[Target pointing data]

# # # # #

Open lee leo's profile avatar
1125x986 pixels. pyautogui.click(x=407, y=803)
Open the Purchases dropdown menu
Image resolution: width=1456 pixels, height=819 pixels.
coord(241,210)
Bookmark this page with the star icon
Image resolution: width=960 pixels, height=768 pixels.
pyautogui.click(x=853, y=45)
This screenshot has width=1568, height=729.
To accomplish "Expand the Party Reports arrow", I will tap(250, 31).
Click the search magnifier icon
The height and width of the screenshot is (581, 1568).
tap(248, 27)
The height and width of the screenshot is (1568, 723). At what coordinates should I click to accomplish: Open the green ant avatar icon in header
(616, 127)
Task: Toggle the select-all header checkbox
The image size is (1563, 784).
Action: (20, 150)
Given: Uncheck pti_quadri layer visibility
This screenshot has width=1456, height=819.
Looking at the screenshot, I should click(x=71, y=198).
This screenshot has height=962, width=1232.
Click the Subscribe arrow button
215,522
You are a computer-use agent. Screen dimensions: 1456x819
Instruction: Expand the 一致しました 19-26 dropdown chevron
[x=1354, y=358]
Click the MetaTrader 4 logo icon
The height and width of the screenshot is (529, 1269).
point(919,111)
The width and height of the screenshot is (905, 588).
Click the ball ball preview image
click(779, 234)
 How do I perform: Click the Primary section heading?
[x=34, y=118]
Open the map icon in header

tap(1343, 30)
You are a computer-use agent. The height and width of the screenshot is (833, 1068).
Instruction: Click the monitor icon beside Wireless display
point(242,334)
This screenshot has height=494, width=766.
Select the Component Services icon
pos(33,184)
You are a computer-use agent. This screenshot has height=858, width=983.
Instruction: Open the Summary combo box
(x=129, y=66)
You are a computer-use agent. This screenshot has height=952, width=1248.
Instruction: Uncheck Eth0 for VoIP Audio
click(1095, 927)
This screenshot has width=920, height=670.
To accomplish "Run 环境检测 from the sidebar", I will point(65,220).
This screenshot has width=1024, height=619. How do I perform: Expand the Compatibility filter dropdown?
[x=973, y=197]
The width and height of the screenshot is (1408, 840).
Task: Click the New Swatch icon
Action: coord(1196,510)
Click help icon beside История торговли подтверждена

# # # # #

_The request:_ Return all of the entries above word for word, keeping every line as it appears.

_The completed task:_
Open lee leo's profile avatar
1125x986 pixels. pyautogui.click(x=407, y=803)
Open the Purchases dropdown menu
Image resolution: width=1456 pixels, height=819 pixels.
coord(241,210)
Bookmark this page with the star icon
Image resolution: width=960 pixels, height=768 pixels.
pyautogui.click(x=853, y=45)
This screenshot has width=1568, height=729.
To accomplish "Expand the Party Reports arrow", I will tap(250, 31).
Click the search magnifier icon
The height and width of the screenshot is (581, 1568).
tap(248, 27)
The height and width of the screenshot is (1568, 723). At what coordinates should I click to accomplish: Open the green ant avatar icon in header
(616, 127)
Task: Toggle the select-all header checkbox
The image size is (1563, 784).
Action: (20, 150)
Given: Uncheck pti_quadri layer visibility
This screenshot has width=1456, height=819.
Looking at the screenshot, I should click(x=71, y=198).
This screenshot has height=962, width=1232.
Click the Subscribe arrow button
215,522
You are a computer-use agent. Screen dimensions: 1456x819
Instruction: Expand the 一致しました 19-26 dropdown chevron
[x=1354, y=358]
Click the MetaTrader 4 logo icon
The height and width of the screenshot is (529, 1269).
point(919,111)
The width and height of the screenshot is (905, 588).
Click the ball ball preview image
click(779, 234)
 How do I perform: Click the Primary section heading?
[x=34, y=118]
Open the map icon in header

tap(1343, 30)
You are a computer-use agent. The height and width of the screenshot is (833, 1068).
Instruction: Click the monitor icon beside Wireless display
point(242,334)
This screenshot has height=494, width=766.
Select the Component Services icon
pos(33,184)
You are a computer-use agent. This screenshot has height=858, width=983.
Instruction: Open the Summary combo box
(x=129, y=66)
You are a computer-use agent. This screenshot has height=952, width=1248.
Instruction: Uncheck Eth0 for VoIP Audio
click(1095, 927)
This screenshot has width=920, height=670.
To accomplish "Run 环境检测 from the sidebar", I will point(65,220).
This screenshot has width=1024, height=619. How do I perform: Expand the Compatibility filter dropdown?
[x=973, y=197]
The width and height of the screenshot is (1408, 840).
Task: Click the New Swatch icon
Action: coord(1196,510)
Click help icon beside История торговли подтверждена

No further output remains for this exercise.